'Dramatic' gains seen in AP training, incentive program, official says

Tommie Sue Anthony, president of the Arkansas Advanced Initiative for Math and Science, speaks to the Arkansas Board of Education Monday.
Tommie Sue Anthony, president of the Arkansas Advanced Initiative for Math and Science, speaks to the Arkansas Board of Education Monday.

— A program aimed at increasing the number of students taking and scoring highly on Advanced Placement classes has resulted in "dramatic increases," an official said Monday at the monthly Arkansas Board of Education meeting.

Tommie Sue Anthony, president of the Arkansas Advanced Initiative for Math and Science, said the Exxon Mobil-funded program was implemented in 39 schools in 35 school districts in the 2011-2012 school year, helping place more than 10,200 students in AP math, science and English classes.
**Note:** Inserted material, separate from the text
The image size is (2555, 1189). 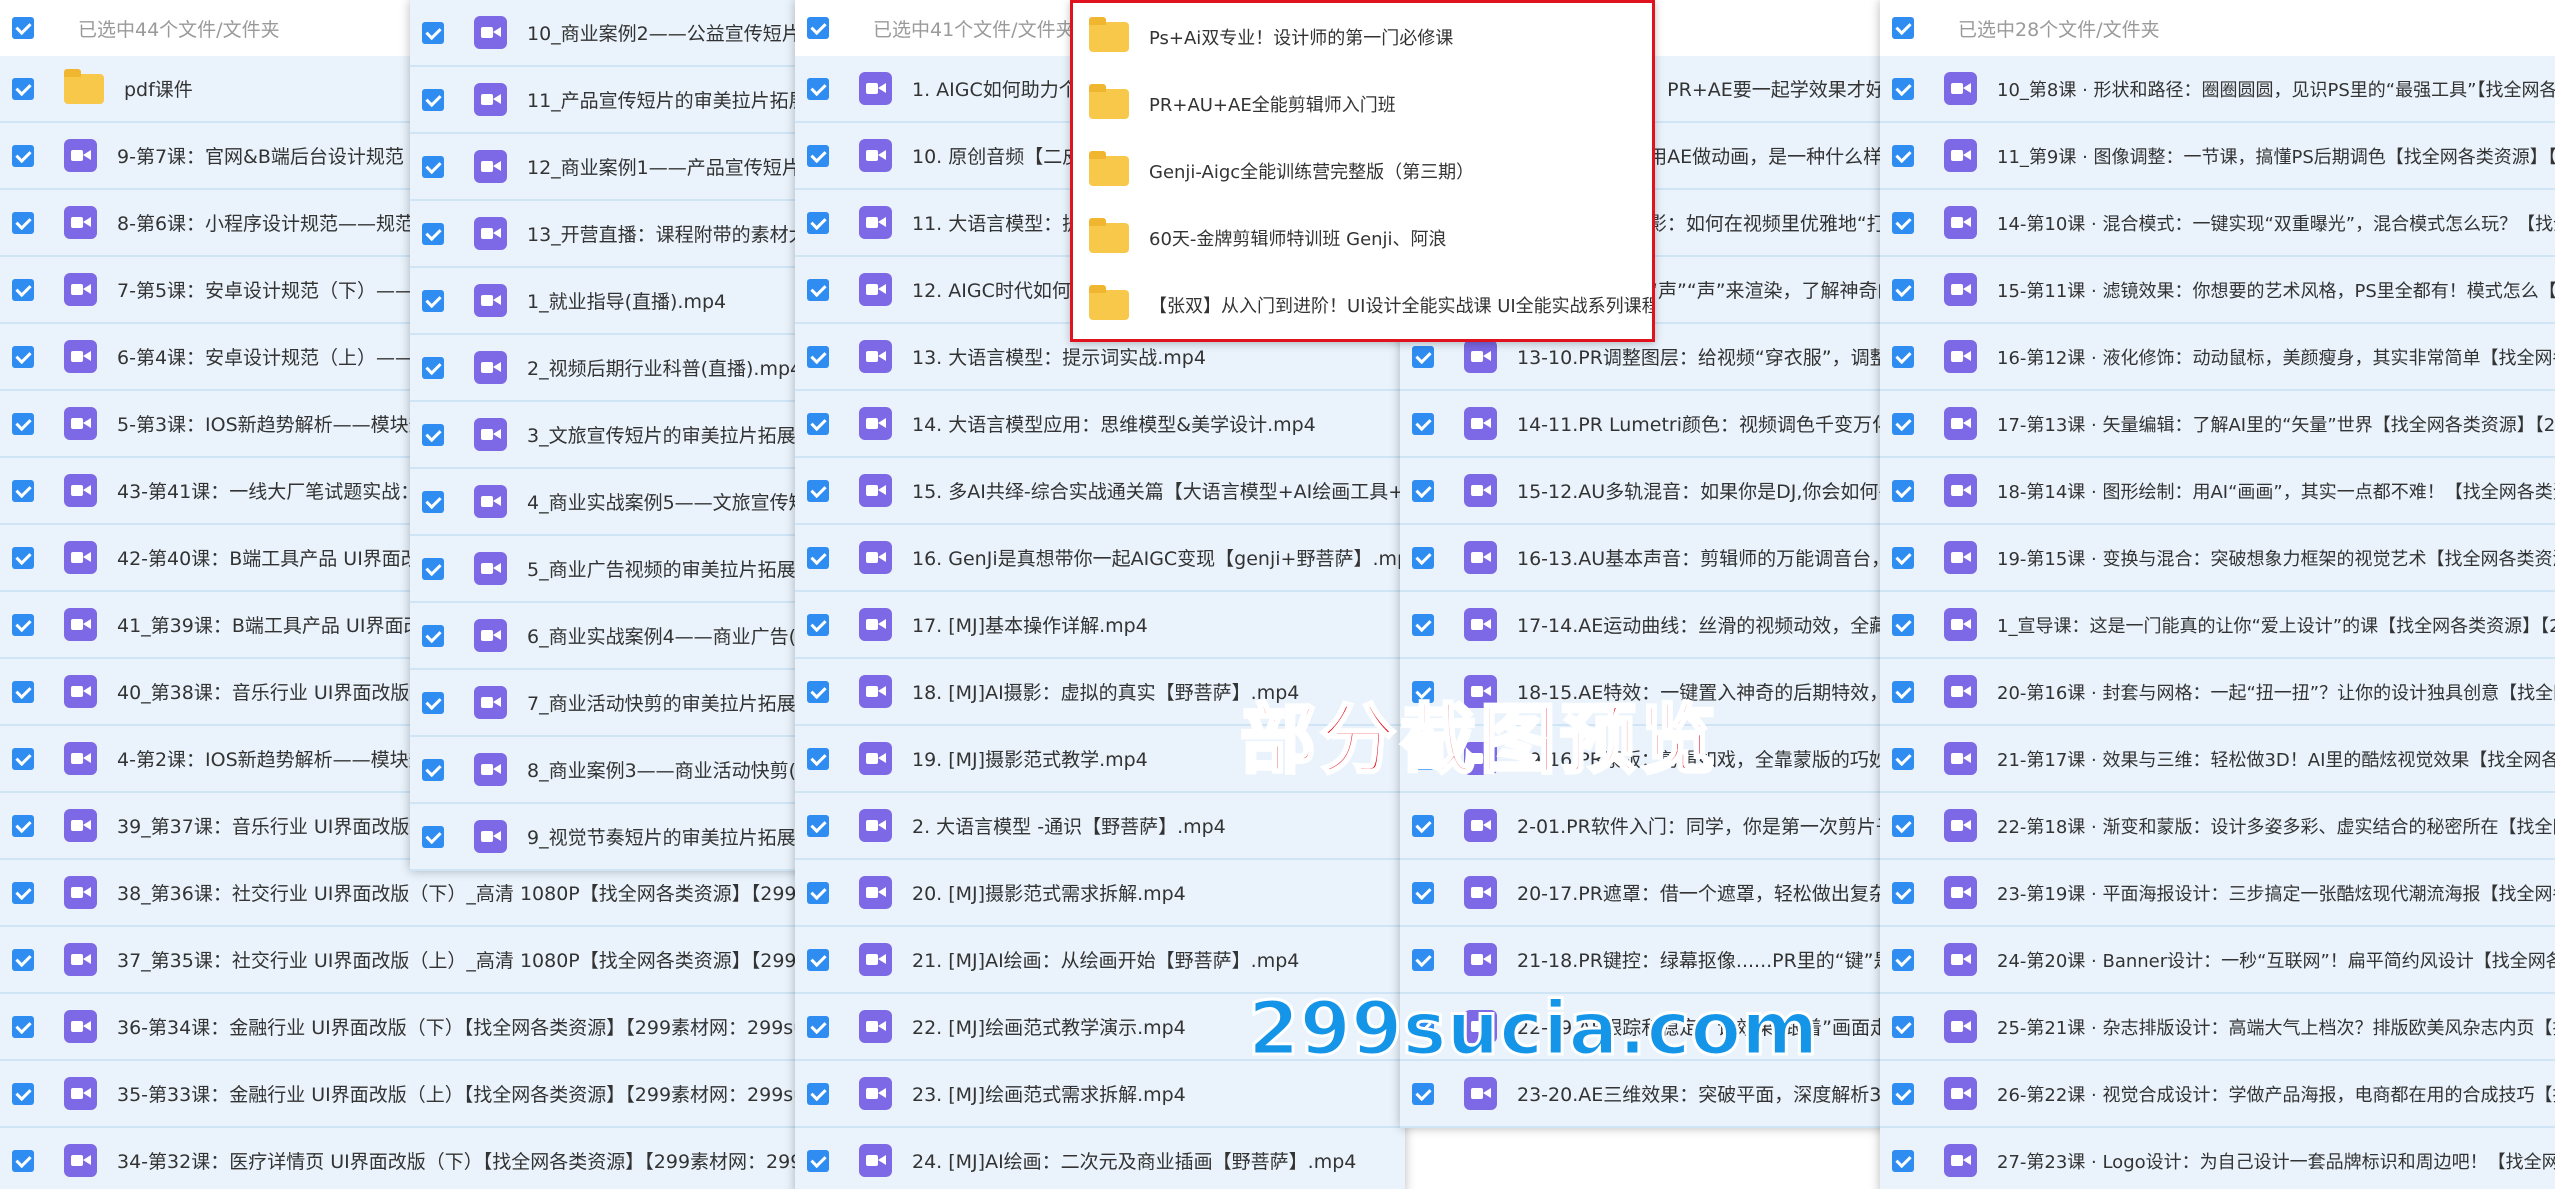 What do you see at coordinates (1100, 424) in the screenshot?
I see `file-row: 14. 大语言模型应用：思维模型&美学设计.mp4` at bounding box center [1100, 424].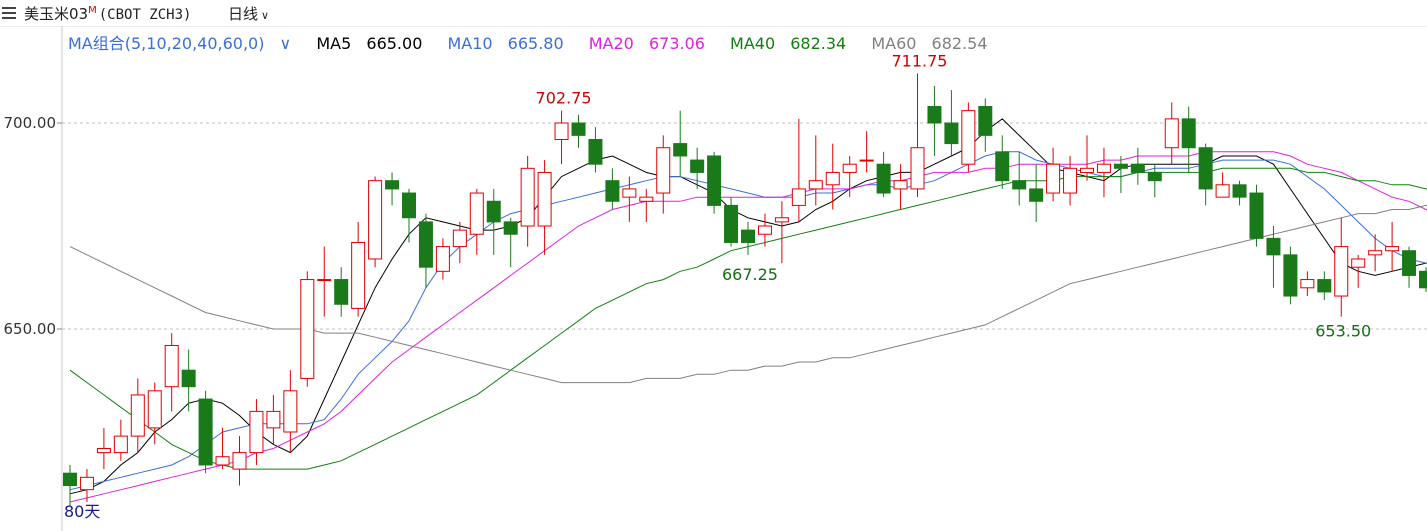  Describe the element at coordinates (960, 44) in the screenshot. I see `legend-ma60-value: 682.54` at that location.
The schools were brought into the program in four clusters over the past four years, and each has seen substantive gains in their varying participation times.
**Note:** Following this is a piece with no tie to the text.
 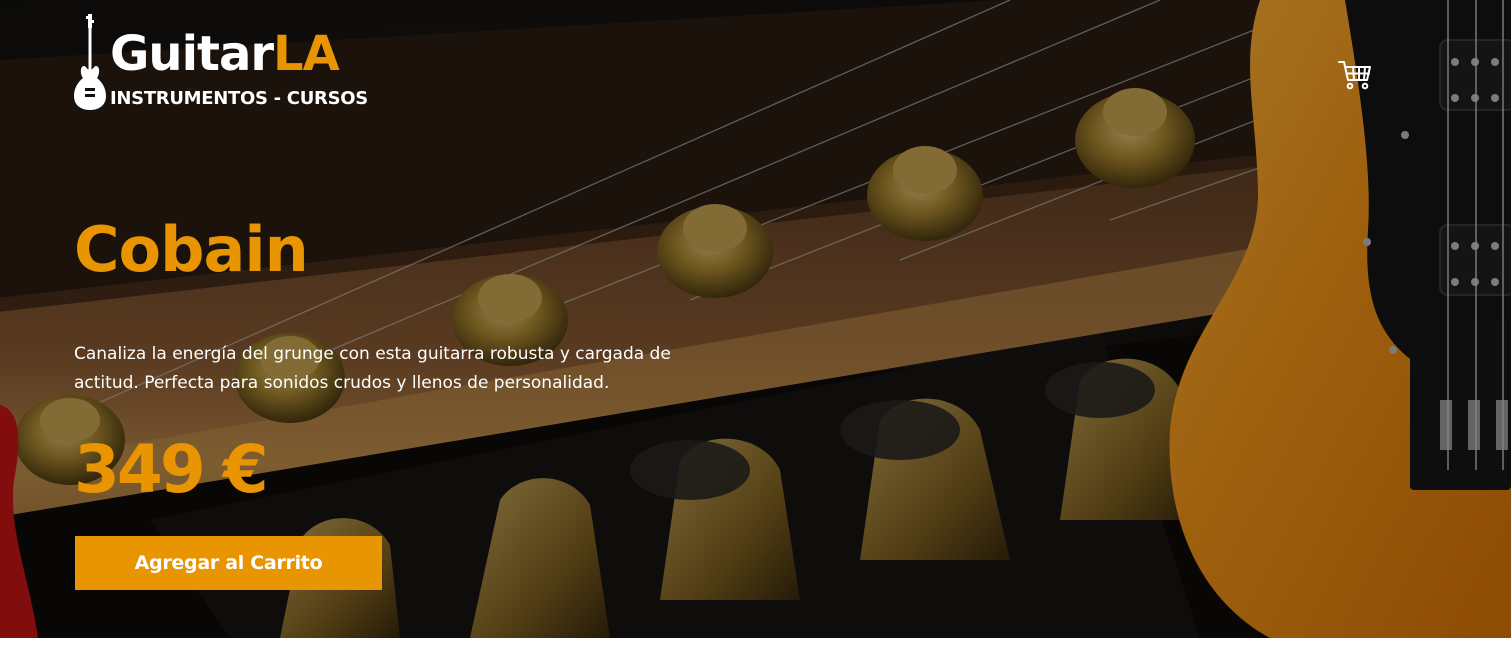 I want to click on add-to-cart-button: Agregar al Carrito, so click(x=228, y=563).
Anthony said the program schools on average saw a 62 percent increase in students taking an AP exam and a 56 percent increase in qualifying scores in the first year alone.

In 2012, the 39 schools in the initiative accounted for 41 percent of all students taking an AP math, science or English exam and 43 percent of all qualifying scores.
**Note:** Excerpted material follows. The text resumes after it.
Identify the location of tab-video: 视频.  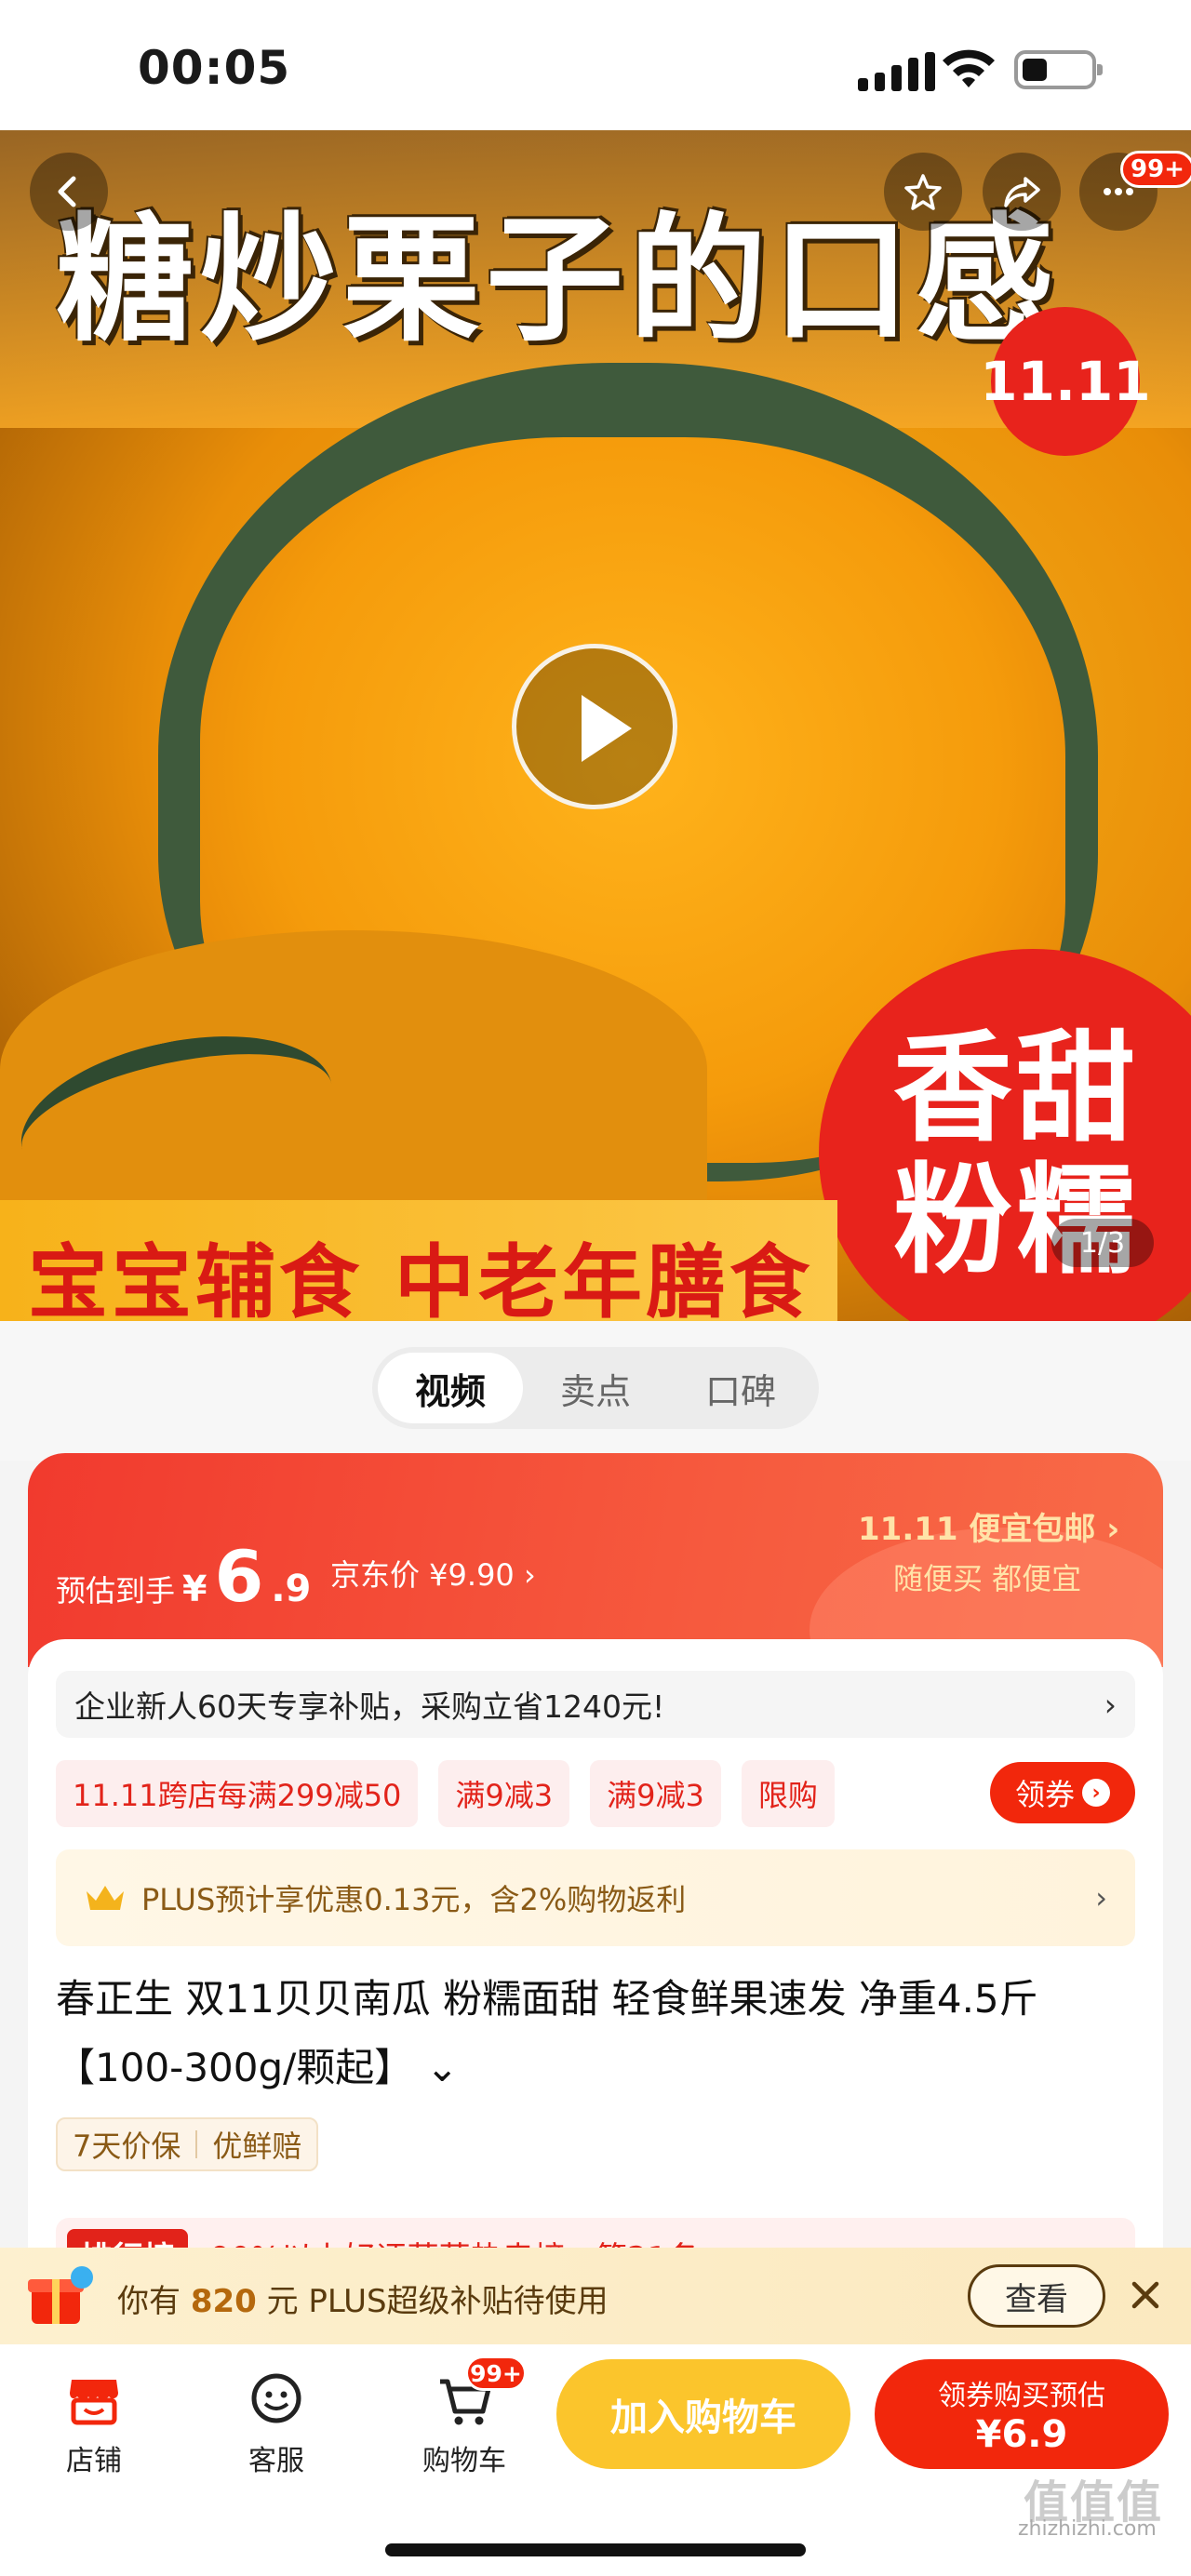
(450, 1388).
"[That's] 14 percent of the schools doing this," Anthony said. "... I think it's pretty exciting and also pretty telling that our 39 schools produced more scores than the entire state did in 2006 in math, science and English."

Anthony said she couldn't provide a figure for how much it would cost to extend the program to all schools, though she noted it would require hiring "a lot more people." The five-year Exxon Mobil grant totaled $13.2 million.

Students who earn qualifying scores on AP tests can receive college credit, and the program also offered the incentive of $100 gift cards for the good results.